Friday, March 30, 2012

Heavy Seas Fire Works: beer dinner(s)

It's a date; well, actually, it's two.

Cask of Raging Bitch (02)

Fire Works —pizzeria, restaurant, and good-beer bar, in the Court House district of Arlington, Virginia— has invited Heavy Seas Brewing —of Baltimore, Maryland— to dinner on the 3rd and 4th of April. Chef Frank Mayo will do the cooking. Beer manager Mike Berry will do the hosting.
Fire Works & Heavy Seas Beer Dinner Menu: April 2012.

The first beer —a 'welcome' beer, not on the menu above— is Heavy Seas' Classic Lager. The brewery has modeled the beer on recipes for premium all-malt American lagers of years prior to 1950, when there yet was maltiness and hoppiness in those beers. Liquid history, if you will.

The first beer with dinner —Holy Sheet Uber Abbey Ale— Heavy Seas has retired from its fleet. This keg —one of the last available— has aged (well) over 15 months, softening the bite of its 9% alcohol-by-volume, while retaining the fruity fusel alcohols produced by its Belgian yeast strain.

Tapping the cask (01)

The next two beers with dinner —Heavy Seas Pale Ale and Loose Cannon American Hop3 IPA— will be served from firkins: 10.8 gallon casks, within which the beers have been naturally carbonated.

Berry personally filled these two casks at the brewery with his choices of spices and hops. To the Pale Ale, he added sour cherries, chips of toasted poplar wood, vanilla beans, pomelo peel, and so-called 'wet'* Cascade hops. In the cask of Loose Cannon, it's Spanish lemon peel, dried white peaches, grated fresh ginger, and 'wet' Amarillo hops.

Not pictured, an additional course: Jerk chicken thighs, stuffed with Linguiça sausage, served over red beans and rice, with pineapple puree. Beer selection: a surprise!

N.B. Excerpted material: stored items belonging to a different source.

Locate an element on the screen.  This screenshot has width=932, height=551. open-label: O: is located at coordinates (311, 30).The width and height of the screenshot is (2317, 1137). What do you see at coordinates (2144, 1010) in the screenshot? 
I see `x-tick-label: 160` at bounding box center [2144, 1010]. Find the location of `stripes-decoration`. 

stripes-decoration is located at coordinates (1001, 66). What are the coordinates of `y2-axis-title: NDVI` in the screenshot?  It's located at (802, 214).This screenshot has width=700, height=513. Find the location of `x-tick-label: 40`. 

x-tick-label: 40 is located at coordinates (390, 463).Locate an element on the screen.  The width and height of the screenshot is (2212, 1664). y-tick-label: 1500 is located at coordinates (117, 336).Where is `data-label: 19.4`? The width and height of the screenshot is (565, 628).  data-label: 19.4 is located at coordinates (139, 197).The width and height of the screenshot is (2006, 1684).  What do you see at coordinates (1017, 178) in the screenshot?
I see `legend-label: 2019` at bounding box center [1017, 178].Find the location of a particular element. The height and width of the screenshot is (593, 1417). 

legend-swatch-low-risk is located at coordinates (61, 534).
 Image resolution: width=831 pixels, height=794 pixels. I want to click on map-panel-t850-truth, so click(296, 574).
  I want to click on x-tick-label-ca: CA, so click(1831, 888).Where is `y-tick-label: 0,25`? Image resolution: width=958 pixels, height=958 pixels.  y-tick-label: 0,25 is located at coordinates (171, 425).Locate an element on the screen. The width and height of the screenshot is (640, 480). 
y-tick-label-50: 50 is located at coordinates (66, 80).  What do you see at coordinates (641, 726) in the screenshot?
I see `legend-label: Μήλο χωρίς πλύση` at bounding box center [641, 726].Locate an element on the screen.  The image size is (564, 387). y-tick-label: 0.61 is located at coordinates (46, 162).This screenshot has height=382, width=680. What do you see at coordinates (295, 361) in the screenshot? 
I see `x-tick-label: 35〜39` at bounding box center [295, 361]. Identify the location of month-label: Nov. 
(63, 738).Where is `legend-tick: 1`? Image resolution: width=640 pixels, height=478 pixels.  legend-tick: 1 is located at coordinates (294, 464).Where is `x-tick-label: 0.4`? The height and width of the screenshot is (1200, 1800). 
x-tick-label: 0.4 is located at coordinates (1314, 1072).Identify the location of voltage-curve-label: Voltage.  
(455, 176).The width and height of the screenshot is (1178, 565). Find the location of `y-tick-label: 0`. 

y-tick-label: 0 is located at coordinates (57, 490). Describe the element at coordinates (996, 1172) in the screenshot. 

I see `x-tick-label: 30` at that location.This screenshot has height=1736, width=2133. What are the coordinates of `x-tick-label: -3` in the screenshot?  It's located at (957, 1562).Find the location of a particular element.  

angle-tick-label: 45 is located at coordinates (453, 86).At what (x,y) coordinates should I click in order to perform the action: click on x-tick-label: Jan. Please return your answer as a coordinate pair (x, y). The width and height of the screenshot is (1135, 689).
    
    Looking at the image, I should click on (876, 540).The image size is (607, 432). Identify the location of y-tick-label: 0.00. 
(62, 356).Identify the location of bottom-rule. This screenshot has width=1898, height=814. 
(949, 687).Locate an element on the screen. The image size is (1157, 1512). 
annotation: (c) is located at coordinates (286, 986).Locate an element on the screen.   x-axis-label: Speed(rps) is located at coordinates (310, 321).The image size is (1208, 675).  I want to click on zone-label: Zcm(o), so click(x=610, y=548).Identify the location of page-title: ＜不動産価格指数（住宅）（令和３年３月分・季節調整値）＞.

With dessert —Chef Mayo's Peanut Double Chocolate Fudge— Berry has chosen to serve Siren Noire.
Approx. 8% ABV. An English style imperial stout, fermented and flavored with imported Belgian chocolate nibs. Smooth and easy drinking. Named for the Sirens who lured seafarers off course and ultimately to their demise.

As it might have be impractical to host all 30 employees of the brewery at dinner, two will be making the 45 mile trek from Baltimore to Fire Works. Tuesday evening, Stephen Marsh will guest host. He is the cellarmaster for the brewery: the manager of the brewery's burgeoning cask program. Wednesday evening, it's Hugh Sisson: the founder and managing partner of Heavy Seas Brewing.
Hugh Sisson



The dinner may also feature the official Virginia release of Plank II.
the second in a series of beers showcasing unique wood ageing treatment to add flavor and nuance. Plank II features an 8.5% ABV Dopplebock style lager matured with specially treated Eucalyptus and Yellow Poplar wood planks.

Six-foot planks of Eucalyptus and Poplar were placed in the fermenter and allowed to age with the beer for six weeks. The Eucalyptus wood lends notes of chocolate
[and mint], balanced with a hint of toffee and smoky dryness from the Yellow Poplar.

As of this post (Friday morning, 30 March), the state of Virginia has not yet granted approval for the beer to be sold in the state. Failing timely approval, Mike Berry has plans to offer a different, sixth, Heavy Seas beer as a bonus.


The cost of admission is $75 (including tax and gratuity). Wednesday's session has sold out, but there are still a few seats remaining for Tuesday's dinner. For reservations, call Fire Works on 703. 527.8700 or email:
  • Photos from the beer dinner: here.
  • The term 'wet' is used to describe hops that have been freshly picked and shortly thereafter, without storage or curing, used to brew beer. Most hops are gently heat-cured to remove moisture content and stabilize the flavor and aroma. Just-picked, they have more of grassy character: similar as to how fresh mint has a 'green' character in addition to its minty flavor.

    Think of 'wet' hops as beer's answer to 'farm to table.' Most hopyards in the U.S. are found in the Pacific Northwest. Breweries not nearby arrange for freshly-picked hops to be air-shipped overnight after fall harvest. 'Wet' hops in April will have been vacuumed-packed. As well, many areas in the U.S., such as here in Virginia and Maryland, are seeing a resurgence of local hop-farms.

  • Caveat lector: As a representative for Select Wines, Inc. —a wine and beer wholesaler in northern Virgina— I sell the beers of Heavy Seas Brewing.